Aurora, Cristi
Puiu, Romênia, 2010
(UN CERTAIN REGARD)
Se levarmos em conta tudo o que
um filme como Aurorarepresenta
para os festivais de cinema dos últimos cinco ou dez anos, veremos, em primeiro
lugar, que se trata de um filme pouco original. Ora, um filme de três horas de
duração composto quase que inteiramente de ações banais já não impressiona mais
ninguém há algum tempo, e essa proposta de filmar os personagens e seus
espaços, reforçando sua fisicalidade e suprimindo todo o essencial para a compreensão
da história, talvez seja um dos grandes clichês do cinema contemporâneo –
diversos diretores já foram fundo nisso, bons ou ruins, de Hou Hsiao-Hsien a
Lisandro Alonso. E se olharmos bem, o ponto de partida estrutural (conceitual)
do filme, é bastante bobo, e de certa maneira até mesmo indigno: esconder tudo
(absolutamente tudo) do espectador, e forjar um falso suspense no qual cada
pequeno gesto é uma falsa pista para que o espectador tente decifrar o
indecifrável – quais as reais motivações do personagem? O que o move? Qual a sua
relação exatamente com os outros personagens que aparecem?
O maior
mistério é tentar explicar como, mesmo assim, depois de tudo isso, Aurora consegue ainda ser um filme bom. A primeira opção talvez seja tentar encarar o
filme de Puiu menos naquilo que ele teria de “radicalidade” e “pretensão” que
no que ele tem de labor, de trabalho, de reconhecimento de uma forma dada – já
vista. O fato é que Puiu é muito provavelmente o diretor mais talentoso de toda
a safra recente de cinema romeno que invadiu os festivais nos últimos anos.

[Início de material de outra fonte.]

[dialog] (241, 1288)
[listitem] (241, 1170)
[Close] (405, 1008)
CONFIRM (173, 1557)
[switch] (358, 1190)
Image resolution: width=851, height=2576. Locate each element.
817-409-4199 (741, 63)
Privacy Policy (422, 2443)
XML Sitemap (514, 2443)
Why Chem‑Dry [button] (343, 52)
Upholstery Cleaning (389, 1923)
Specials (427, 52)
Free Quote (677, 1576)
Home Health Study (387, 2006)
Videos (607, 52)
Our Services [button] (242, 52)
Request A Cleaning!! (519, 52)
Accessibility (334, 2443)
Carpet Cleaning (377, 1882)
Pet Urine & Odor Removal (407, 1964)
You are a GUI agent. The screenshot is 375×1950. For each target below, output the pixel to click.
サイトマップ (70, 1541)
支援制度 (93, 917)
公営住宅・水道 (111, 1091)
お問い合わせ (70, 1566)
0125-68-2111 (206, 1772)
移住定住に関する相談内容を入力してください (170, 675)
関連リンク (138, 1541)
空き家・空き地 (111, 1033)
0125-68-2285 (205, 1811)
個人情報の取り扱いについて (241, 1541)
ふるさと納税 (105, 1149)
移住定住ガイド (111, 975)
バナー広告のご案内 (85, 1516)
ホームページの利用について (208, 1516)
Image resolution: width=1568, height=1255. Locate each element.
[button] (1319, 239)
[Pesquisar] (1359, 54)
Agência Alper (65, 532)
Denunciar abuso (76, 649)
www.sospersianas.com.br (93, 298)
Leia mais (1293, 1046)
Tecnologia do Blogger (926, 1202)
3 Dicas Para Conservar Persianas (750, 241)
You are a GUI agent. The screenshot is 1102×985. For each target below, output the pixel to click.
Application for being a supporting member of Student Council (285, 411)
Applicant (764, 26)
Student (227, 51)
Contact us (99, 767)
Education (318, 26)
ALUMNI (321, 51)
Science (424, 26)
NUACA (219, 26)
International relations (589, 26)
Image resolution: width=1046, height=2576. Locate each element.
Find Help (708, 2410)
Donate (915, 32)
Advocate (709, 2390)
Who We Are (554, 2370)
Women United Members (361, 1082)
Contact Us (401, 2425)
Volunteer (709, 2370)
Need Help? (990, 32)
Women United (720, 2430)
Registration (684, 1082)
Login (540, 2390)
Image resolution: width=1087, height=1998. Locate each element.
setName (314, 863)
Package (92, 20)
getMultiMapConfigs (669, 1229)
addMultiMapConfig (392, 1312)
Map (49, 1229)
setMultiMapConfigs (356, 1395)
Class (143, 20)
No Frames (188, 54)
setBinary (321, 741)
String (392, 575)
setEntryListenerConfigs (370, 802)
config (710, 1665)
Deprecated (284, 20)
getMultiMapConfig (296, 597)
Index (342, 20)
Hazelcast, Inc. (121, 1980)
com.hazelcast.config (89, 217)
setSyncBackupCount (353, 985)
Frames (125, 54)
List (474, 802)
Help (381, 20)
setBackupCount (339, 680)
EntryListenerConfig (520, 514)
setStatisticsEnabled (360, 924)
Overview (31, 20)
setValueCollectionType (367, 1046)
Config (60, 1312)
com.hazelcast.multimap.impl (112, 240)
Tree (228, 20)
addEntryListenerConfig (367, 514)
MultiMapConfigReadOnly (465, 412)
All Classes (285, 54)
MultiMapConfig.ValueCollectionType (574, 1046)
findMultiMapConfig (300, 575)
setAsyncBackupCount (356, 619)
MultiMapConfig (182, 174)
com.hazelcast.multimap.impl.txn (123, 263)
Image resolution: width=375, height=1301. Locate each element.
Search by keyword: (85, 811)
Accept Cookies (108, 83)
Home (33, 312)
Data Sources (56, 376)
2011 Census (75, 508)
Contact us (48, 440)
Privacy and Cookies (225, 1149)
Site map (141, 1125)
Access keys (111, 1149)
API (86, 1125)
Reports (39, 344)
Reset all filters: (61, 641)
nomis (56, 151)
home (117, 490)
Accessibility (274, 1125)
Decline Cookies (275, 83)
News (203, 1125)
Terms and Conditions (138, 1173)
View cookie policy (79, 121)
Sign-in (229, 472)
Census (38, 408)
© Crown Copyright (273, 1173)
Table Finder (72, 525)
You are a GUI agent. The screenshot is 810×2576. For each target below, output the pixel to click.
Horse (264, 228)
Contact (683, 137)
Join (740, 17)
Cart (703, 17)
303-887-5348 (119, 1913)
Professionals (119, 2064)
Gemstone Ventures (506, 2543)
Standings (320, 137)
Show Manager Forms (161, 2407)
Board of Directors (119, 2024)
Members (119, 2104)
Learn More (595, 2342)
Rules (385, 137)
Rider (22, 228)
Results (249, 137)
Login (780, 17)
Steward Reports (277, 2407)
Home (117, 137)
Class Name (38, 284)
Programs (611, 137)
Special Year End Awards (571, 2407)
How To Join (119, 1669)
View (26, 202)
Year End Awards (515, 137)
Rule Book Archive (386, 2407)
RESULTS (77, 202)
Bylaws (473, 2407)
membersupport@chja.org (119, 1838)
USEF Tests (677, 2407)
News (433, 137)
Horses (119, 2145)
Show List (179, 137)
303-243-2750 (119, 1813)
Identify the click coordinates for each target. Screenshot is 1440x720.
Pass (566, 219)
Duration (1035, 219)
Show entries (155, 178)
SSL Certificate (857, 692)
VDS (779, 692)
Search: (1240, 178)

Isso fica visível, por exemplo, nos pontos de contato que seu filme tem com 4 meses, 3 semanas e 2 dias, de Cristian Mungiu, que acabou levando a Palma de Ouro em
2007. São dois filmes que partem de um mesmo modo de articular o fora-de-campo
com um contexto social (ou político) mais geral, enquanto o papel da câmera é o
de sublinhar a corporalidade dos personagens em um ambiente hostil. Só que se o
filme de Mungiu era movido sobretudo por uma urgência de falar sobre um assunto
(a política, não o aborto), numa impetuosidade que o conduzia facilmente daí ao
abjeto, Aurora é um filme bem mais calculado, consciente de suas
próprias operações.
Porque não
se trata só de um filme sobre um personagem psicótico e amargurado com a vida,
cujos atos de brutalidade permanecem inexplicáveis pelo fato de que o discurso
do filme gira em torno justamente de uma crítica à “explicabilidade” e aos
modos de categorização dos atos pela sociedade (ou a polícia, o que dá no mesmo).
E por sociedade poder-se-ia ler ainda: o público, que viu tudo e não entendeu
nada. Quer dizer, o filme é sobre isso, mas não é só isso. Puiu estende sua
proposta inicial (o tal cinema que acompanha o personagem por seus espaços e em
gestos banais) a um limite completamente absurdo. O cacoete do cinema
contemporâneo é tratado aqui como doença, ele aparece transtornado, sob a forma
de um mal-estar da obsessão. No fundo, o filme é abertamente um jogo de
manipulação do espectador, um percurso cego e obsessivo por um mundo calculado
em cada curva, em cada encontro de personagens hostis entre si, em cada paisagem
ou ação inspiradora de um mal-estar – a principal delas, a situação de um
assassino amador, seu planejamento minucioso e desesperado (comprar uma arma, escolher
o lugar perfeito, aguardar o momento exato, ir e vir sem parar, quantas vezes
forem necessárias).
Aurora é um filme forjado (mas que não inclui trapaça nenhuma). Puiu sabe exatamente o
que procura e sabe como alcançá-lo. Muitos vão dizer que o discurso político do
filme é toscamente inserido. Eu acho a ironia do final desafiadora, e parte
dela está justamente nessa gratuidade, que deixa um vácuo entre o que o filme
diz ser e o que ele verdadeiramente é. E é bacana que o filme encontre o seu
sentido (ou um de seus sentidos) num discurso plano e oral – é uma escolha que
vem justamente para driblar os clichês deste cinema dos “pequenos gestos”. Mesmo
que de forma torta, o filme encontra a sua alteridade. No fim, tudo aqui está
mais para Elefante do que qualquer outra coisa.